La fiesta,  al finalizar el homenaje central del recorrido, viró hacia un instante aguardado. La orden que estremece a la formación: “Peregrinos, carguen” no tuvo el elegante arrebato de ocasiones anteriores. La maniobra del relevo se ejecutó con extremo cuidado. Los hombres eran novatos y requerían ayuda extraordinaria para asumir el peso del madero. La viga fue demasiado lacerante para un voluntario que la soportó con el antebrazo derecho y la mano izquierda, en un gesto de acrobático sacrificio.

La carga resultó ligera porque el trecho fue corto. El tramo final estaba a la vista. La calle 18, donde solo se encontró un ornamento que recibiera a la Virgen, encajonó el regreso.  Afortunadamente, al Occidente aguardaba una explanada atestada por miles de personas que buscaban afanadas el alquiler de una butaca. En las tiendas y cafés había tres filas de arrumados en cada lugar disponible porque la sombra desaparecía de prisa. Para cuando La Chinca ocupó su puesto junto al atrio de la basílica, el astro rey llegaba con puntualidad canicular al medio día. La mujer vestida de sol, con la luna bajo sus pies, y una corona sobre su cabeza recibió el aplauso de sus hijos.

La santa misa comenzó cuando 60 mil almas se persignaron en un sincronizado acto de humildad. La incandescencia de la palabra llegaba a un vecindario amontonado entre los ropajes que funcionaban como hornos.

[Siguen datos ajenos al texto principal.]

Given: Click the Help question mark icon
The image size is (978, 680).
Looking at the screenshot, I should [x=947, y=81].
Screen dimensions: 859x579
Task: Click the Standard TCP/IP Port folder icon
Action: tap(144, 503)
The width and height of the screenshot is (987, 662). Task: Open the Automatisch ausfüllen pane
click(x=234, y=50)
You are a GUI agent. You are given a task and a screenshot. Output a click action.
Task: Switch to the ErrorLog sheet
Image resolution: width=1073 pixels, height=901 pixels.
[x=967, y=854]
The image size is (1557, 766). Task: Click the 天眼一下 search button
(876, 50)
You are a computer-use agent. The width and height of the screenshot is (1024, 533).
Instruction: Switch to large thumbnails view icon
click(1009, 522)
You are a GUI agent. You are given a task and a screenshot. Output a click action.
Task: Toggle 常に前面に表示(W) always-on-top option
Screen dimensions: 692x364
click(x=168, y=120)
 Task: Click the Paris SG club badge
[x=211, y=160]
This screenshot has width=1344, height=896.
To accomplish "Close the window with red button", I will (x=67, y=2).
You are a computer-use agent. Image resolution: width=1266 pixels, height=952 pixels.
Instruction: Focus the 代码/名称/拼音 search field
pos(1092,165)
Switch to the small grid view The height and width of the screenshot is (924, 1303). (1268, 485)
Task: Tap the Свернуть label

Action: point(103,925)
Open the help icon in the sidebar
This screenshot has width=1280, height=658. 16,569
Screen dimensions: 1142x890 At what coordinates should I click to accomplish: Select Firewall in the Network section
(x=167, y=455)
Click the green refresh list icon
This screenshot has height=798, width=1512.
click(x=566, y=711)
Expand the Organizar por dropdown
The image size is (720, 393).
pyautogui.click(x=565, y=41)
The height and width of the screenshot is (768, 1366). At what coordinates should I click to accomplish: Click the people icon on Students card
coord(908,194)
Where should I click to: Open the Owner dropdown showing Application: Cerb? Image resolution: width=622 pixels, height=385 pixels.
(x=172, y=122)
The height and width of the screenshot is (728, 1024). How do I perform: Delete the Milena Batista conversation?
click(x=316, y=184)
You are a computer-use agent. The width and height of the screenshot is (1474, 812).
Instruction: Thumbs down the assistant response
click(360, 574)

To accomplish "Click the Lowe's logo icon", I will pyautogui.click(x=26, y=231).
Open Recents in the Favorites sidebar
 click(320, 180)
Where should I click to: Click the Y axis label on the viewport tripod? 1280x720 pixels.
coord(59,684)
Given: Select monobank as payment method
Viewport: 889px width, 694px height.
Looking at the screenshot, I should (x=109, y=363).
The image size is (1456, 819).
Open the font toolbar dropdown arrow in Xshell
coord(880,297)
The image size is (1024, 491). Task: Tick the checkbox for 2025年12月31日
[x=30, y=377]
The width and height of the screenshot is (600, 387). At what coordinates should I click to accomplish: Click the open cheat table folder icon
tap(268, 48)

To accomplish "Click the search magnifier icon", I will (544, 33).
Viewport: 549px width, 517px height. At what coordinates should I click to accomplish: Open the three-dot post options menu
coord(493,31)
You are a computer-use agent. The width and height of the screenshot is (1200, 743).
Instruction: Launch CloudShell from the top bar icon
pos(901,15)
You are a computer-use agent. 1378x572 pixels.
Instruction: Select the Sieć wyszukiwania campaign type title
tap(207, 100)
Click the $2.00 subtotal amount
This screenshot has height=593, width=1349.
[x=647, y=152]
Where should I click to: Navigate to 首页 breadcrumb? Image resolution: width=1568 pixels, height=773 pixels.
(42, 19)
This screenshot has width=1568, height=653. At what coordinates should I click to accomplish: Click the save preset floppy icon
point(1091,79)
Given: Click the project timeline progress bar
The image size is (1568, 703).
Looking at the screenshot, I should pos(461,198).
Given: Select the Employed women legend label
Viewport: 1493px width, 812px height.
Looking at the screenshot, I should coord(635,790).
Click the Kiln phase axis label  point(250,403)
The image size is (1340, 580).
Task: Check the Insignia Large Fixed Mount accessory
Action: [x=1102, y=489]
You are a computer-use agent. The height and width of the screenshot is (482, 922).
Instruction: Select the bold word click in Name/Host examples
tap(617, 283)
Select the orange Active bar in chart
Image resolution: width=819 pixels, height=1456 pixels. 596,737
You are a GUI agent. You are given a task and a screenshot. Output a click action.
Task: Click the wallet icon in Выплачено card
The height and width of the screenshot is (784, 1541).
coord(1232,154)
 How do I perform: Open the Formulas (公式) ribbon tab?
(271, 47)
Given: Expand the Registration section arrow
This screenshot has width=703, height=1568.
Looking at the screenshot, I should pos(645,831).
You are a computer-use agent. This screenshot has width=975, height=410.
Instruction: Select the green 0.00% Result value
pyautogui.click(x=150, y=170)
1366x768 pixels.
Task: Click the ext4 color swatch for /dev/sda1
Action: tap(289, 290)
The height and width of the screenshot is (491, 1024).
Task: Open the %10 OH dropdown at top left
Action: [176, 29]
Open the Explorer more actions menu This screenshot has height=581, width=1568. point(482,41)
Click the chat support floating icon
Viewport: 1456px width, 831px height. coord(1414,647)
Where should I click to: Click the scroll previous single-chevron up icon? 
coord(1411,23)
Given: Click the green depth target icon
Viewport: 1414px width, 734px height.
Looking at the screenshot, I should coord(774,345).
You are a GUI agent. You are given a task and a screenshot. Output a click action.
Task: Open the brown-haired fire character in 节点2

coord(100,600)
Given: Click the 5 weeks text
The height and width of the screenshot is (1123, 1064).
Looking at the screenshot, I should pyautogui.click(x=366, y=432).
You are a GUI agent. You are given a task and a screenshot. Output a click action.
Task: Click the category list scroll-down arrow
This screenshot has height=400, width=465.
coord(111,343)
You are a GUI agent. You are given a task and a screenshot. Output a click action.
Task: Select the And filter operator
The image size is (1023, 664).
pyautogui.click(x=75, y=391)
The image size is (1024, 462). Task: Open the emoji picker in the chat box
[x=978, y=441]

El bluyín del redactor tuvo que ser regado con un líquido saborizado para evitar que la piel se ampollara. El agua, en esa  celebración campal, llegaba tibia a la garganta. El acaloramiento hacia estragos entre los niños y sus madres que no encontraban la forma de calmar sus llantos. En esa caldera de circunstancias e incomodidades se escuchaba nítida la homilía. Los ecos de la predica ayudaban a fermentar en los párvulos inquietos la raza de los caminantes, el otro Israel.

La fatiga, trasnochada y hambrienta, participó en la cena del Señor. La ceremonia incluyó tres canciones del niño Fabby Martínez que seguía promocionando su canción estelar Oh Madre clemente y pía.


A la una y media de la tarde, monseñor Sánchez Aponte impartió una bendición especial que donó una doble indulgencia plenaria. El indulto a la culpa, rezago del pecado, llegó por el octingentésimo aniversario de la Orden de Predicadores y el Año de la Misericordia. Fue un premio celestial porque Chiquinquirá es la casa de María, la llena de gracias.